Try it:
What is needed is an exact copy of the entries below, with the pictures left out.

Collected data
————

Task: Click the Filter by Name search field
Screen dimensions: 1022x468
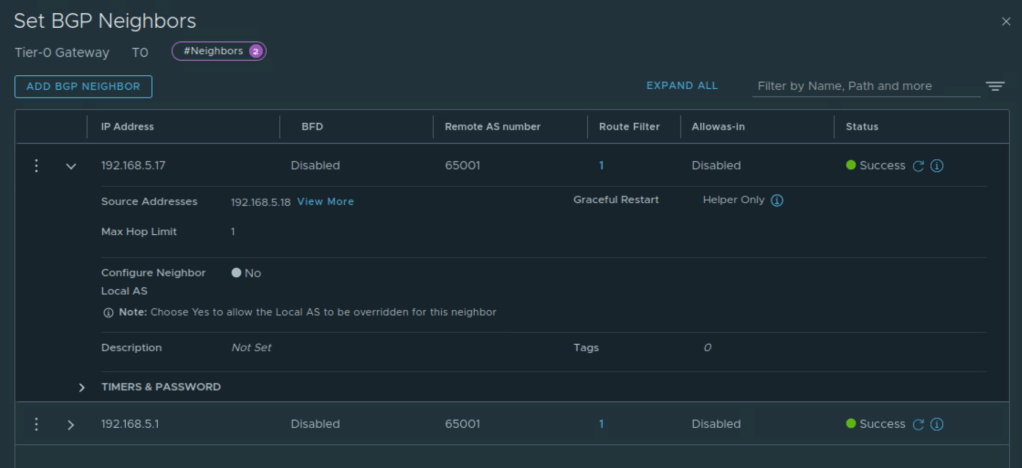Action: click(865, 86)
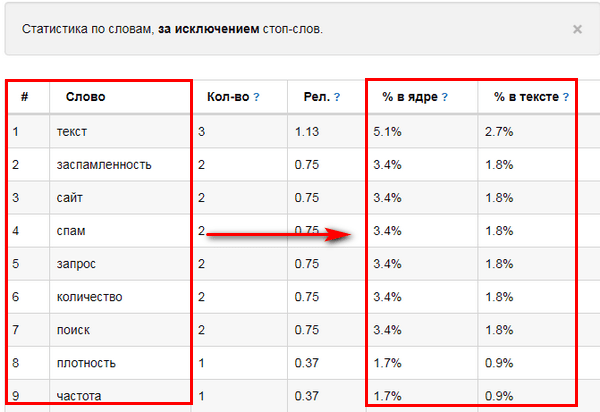The image size is (600, 412).
Task: Open help icon next to % в ядре
Action: tap(445, 97)
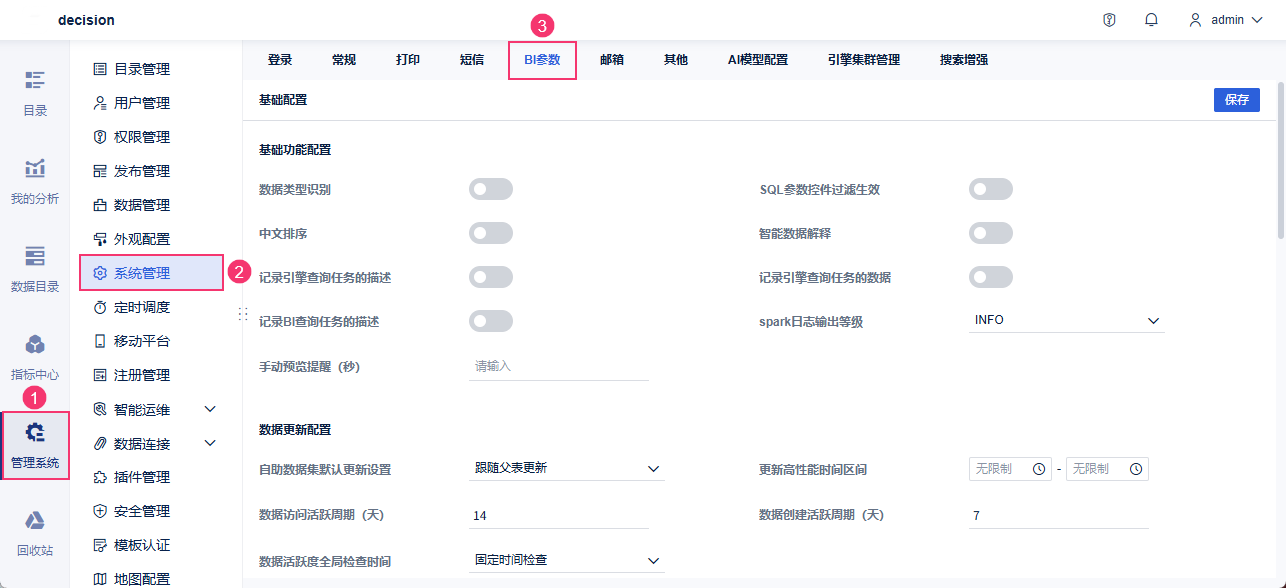Image resolution: width=1286 pixels, height=588 pixels.
Task: Open 目录 sidebar icon
Action: tap(35, 92)

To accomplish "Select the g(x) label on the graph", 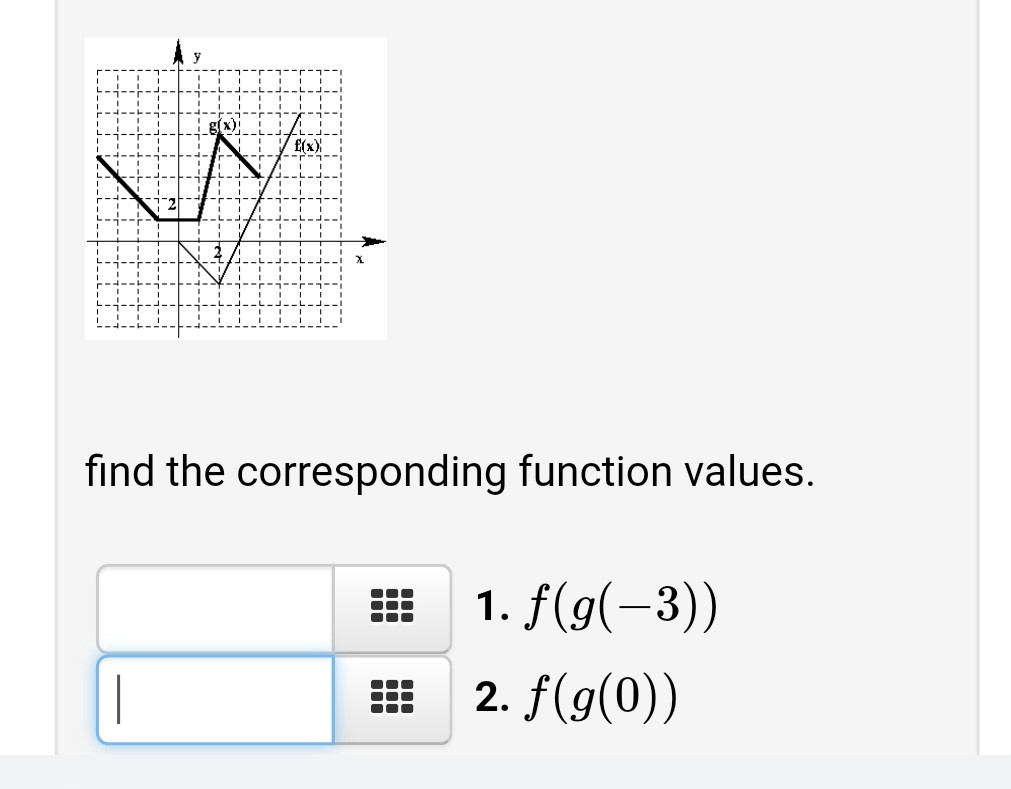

————

Response below:
Task: Click the Filter by Name search field
Screen dimensions: 1022x468
Action: click(865, 86)
The image size is (600, 412).
Task: Open help icon next to % в ядре
Action: tap(445, 97)
Image resolution: width=1286 pixels, height=588 pixels.
Task: Open 目录 sidebar icon
Action: tap(35, 92)

To accomplish "Select the g(x) label on the graph", 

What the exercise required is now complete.